> [EXERCISE TASK A] Reproduce verbatim the rows beginning at the line that contains "You are a computer-use agent. Viewport: 1043px" and ending after the line that contains "[x=781, y=856]", including both of those lines.

Re: Unexpected Executor Crash

2017-06-15 Thread Glenn Weidner

Hi Anthony,

Could you retry your scenario without the '-exec spark' option?  By
default, SystemML will run in hybrid_spark mode which is more efficient.

Thanks,
Glenn




From:   Anthony Thomas 
To: dev@systemml.apache.org
Date:   06/15/2017 09:50 AM
Subject:Unexpected Executor Crash



Hi SystemML Developers,

I'm running the following simple DML script under SystemML 0.14:

M = read('/scratch/M5.csv')
N = read('/scratch/M5.csv')
MN = M %*% N
if (1 == 1) {
print(as.scalar(MN[1,1]))
}

The matrix M is square and about 5GB on disk (stored in HDFS). I am
submitting the script to a 2 node spark cluster where each physical machine
has 30GB of RAM. I am using the following command to submit the job:

$SPARK_HOME/bin/spark-submit --driver-memory=5G --executor-memory=25G
--conf spark.driver.maxResultSize=0 --conf spark.akka.frameSize=128
--verbose --conf
spark.serializer=org.apache.spark.serializer.KryoSerializer
$SYSTEMML_HOME/SystemML.jar -f example.dml -exec spark -explain runtime

However, I consistently run into errors like:

ERROR TaskSchedulerImpl: Lost executor 1 on 172.31.3.116: Remote RPC client
disassociated. Likely due to containers exceeding thresholds, or network
issues. Check driver logs for WARN messages.

and the job eventually aborts. Consulting the output of executors shows
they are crashing with OutOfMemory exceptions. Even if one executor needed
to store M,N and MN in memory simultaneously it seems like there should be
enough memory so I'm unsure why the executor is crashing. In addition, I
was under the impression that Spark would spill to disk if there was
insufficient memory. I've tried various combinations of
increasing/decreasing the number of executor cores (from 1 to 8), using
more/fewer executors, increasing/decreasing Spark's memoryFraction, and
increasing/decreasing Spark's default parallelism all without success. Can
anyone offer any advice or suggestions to debug this issue further? I'm not
a very experienced Spark user so it's very possible I haven't configured
something correctly. Please let me know if you'd like any further
information.

Best,

Anthony Thomas




Unexpected Executor Crash

2017-06-15 Thread Anthony Thomas
Hi SystemML Developers,

I'm running the following simple DML script under SystemML 0.14:

M = read('/scratch/M5.csv')

> [EXERCISE TASK B] According to the thread, in which mode does SystemML run by default?

> [LISTING]

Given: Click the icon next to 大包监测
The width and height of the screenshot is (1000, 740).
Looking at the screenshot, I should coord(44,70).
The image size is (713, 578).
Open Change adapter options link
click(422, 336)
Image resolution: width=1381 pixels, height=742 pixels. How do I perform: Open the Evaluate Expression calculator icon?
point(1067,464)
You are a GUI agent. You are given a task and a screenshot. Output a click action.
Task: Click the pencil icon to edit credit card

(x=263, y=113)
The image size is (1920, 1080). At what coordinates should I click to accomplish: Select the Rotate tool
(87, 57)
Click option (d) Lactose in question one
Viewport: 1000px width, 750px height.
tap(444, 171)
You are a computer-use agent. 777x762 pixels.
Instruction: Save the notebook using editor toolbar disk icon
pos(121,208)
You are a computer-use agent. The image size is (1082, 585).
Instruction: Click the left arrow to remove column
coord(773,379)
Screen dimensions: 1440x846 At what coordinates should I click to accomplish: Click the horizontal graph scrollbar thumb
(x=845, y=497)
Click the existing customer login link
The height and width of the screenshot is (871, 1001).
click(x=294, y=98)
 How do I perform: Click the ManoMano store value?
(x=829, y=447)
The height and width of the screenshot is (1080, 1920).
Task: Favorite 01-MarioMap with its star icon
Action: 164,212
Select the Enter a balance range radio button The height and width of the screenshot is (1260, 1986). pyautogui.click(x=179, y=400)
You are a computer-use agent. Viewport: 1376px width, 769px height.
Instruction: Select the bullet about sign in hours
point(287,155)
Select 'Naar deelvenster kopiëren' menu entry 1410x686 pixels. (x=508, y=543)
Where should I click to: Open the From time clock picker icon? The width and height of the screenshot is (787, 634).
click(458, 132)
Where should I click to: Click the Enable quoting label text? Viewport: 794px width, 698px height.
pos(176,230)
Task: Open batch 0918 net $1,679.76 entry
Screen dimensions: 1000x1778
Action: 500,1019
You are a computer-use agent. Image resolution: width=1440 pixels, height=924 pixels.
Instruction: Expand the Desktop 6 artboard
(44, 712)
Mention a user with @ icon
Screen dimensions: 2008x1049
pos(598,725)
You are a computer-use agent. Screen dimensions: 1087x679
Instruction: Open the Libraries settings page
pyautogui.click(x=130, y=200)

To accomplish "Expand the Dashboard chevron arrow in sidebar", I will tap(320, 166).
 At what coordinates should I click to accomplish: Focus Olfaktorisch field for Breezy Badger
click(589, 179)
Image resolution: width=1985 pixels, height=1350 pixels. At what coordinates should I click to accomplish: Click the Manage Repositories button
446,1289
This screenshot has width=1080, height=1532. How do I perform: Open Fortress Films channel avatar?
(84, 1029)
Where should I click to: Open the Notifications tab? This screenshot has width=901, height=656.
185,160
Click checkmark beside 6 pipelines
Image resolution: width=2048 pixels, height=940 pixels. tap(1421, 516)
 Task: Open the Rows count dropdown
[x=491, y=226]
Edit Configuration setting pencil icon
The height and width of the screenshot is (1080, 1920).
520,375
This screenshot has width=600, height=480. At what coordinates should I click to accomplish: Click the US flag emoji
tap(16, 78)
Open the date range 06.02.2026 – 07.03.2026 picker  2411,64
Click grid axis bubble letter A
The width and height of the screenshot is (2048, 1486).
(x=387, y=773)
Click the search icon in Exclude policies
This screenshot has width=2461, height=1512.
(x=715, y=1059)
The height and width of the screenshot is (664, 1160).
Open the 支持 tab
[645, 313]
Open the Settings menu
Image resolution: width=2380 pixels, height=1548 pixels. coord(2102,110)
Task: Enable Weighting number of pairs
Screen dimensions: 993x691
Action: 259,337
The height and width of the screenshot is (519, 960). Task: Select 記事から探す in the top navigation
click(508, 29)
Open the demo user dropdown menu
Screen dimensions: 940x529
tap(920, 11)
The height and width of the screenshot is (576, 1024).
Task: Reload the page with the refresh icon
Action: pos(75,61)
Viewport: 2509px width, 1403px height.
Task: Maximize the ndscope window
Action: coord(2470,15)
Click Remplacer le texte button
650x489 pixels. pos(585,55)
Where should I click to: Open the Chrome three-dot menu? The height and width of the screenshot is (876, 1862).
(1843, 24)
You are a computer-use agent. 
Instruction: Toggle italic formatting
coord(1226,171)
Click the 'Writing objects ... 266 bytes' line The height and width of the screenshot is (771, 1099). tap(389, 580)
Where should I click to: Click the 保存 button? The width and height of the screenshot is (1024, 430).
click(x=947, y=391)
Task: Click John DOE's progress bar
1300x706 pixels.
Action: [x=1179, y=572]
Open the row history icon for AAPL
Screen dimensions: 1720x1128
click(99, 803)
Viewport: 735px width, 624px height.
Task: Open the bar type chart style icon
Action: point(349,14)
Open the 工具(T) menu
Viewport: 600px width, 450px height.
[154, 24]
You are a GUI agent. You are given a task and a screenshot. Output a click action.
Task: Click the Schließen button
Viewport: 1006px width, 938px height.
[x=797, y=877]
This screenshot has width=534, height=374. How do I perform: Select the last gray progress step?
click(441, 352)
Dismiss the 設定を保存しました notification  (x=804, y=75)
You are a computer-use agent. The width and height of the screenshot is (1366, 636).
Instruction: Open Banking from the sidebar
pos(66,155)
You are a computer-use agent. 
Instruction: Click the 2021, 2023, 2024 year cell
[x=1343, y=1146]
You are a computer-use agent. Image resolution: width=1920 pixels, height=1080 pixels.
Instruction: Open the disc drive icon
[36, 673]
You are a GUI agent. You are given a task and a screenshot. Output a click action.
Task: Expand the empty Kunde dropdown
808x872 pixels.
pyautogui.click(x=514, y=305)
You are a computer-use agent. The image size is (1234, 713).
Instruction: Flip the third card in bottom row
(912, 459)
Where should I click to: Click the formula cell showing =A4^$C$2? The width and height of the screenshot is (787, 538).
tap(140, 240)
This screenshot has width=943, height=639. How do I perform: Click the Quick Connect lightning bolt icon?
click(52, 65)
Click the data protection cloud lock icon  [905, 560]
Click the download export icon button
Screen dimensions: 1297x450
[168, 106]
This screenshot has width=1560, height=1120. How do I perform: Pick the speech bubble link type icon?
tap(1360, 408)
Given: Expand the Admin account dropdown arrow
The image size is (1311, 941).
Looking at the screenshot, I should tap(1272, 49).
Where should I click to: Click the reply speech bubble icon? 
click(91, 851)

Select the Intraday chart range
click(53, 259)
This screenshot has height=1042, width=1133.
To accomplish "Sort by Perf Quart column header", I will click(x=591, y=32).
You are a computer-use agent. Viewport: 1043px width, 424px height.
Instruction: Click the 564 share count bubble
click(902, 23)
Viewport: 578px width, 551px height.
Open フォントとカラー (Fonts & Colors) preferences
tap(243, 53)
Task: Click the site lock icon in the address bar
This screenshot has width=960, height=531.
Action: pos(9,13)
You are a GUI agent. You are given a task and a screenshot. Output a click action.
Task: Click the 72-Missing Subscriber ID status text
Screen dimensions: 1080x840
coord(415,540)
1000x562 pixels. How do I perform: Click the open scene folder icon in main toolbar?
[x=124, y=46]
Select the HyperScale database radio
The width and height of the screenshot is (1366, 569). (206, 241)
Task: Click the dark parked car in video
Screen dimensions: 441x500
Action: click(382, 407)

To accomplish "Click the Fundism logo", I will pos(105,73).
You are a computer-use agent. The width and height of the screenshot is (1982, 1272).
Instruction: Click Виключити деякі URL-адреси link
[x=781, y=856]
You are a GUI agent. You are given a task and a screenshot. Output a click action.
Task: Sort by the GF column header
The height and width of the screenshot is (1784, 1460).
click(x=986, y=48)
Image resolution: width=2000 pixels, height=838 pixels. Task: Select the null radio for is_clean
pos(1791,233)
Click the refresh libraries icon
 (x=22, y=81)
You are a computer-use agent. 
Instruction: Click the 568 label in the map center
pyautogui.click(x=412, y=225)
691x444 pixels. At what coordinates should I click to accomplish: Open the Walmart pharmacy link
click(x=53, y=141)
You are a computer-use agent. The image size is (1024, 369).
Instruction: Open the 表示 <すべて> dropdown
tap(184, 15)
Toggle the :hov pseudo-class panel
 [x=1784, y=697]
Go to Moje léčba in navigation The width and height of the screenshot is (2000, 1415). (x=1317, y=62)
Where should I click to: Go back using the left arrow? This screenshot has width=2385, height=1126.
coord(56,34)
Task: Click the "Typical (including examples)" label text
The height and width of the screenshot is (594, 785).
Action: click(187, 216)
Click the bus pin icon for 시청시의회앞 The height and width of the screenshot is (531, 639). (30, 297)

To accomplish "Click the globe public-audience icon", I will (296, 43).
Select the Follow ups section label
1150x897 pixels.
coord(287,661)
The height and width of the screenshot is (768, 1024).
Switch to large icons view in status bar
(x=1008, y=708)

> [FINISHED ANSWER A]
You are a computer-use agent. Viewport: 1043px width, 424px height.
Instruction: Click the 564 share count bubble
click(902, 23)
Viewport: 578px width, 551px height.
Open フォントとカラー (Fonts & Colors) preferences
tap(243, 53)
Task: Click the site lock icon in the address bar
This screenshot has width=960, height=531.
Action: pos(9,13)
You are a GUI agent. You are given a task and a screenshot. Output a click action.
Task: Click the 72-Missing Subscriber ID status text
Screen dimensions: 1080x840
coord(415,540)
1000x562 pixels. How do I perform: Click the open scene folder icon in main toolbar?
[x=124, y=46]
Select the HyperScale database radio
The width and height of the screenshot is (1366, 569). (206, 241)
Task: Click the dark parked car in video
Screen dimensions: 441x500
Action: click(382, 407)

To accomplish "Click the Fundism logo", I will pos(105,73).
You are a computer-use agent. The width and height of the screenshot is (1982, 1272).
Instruction: Click Виключити деякі URL-адреси link
[x=781, y=856]

> [FINISHED ANSWER B] hybrid_spark mode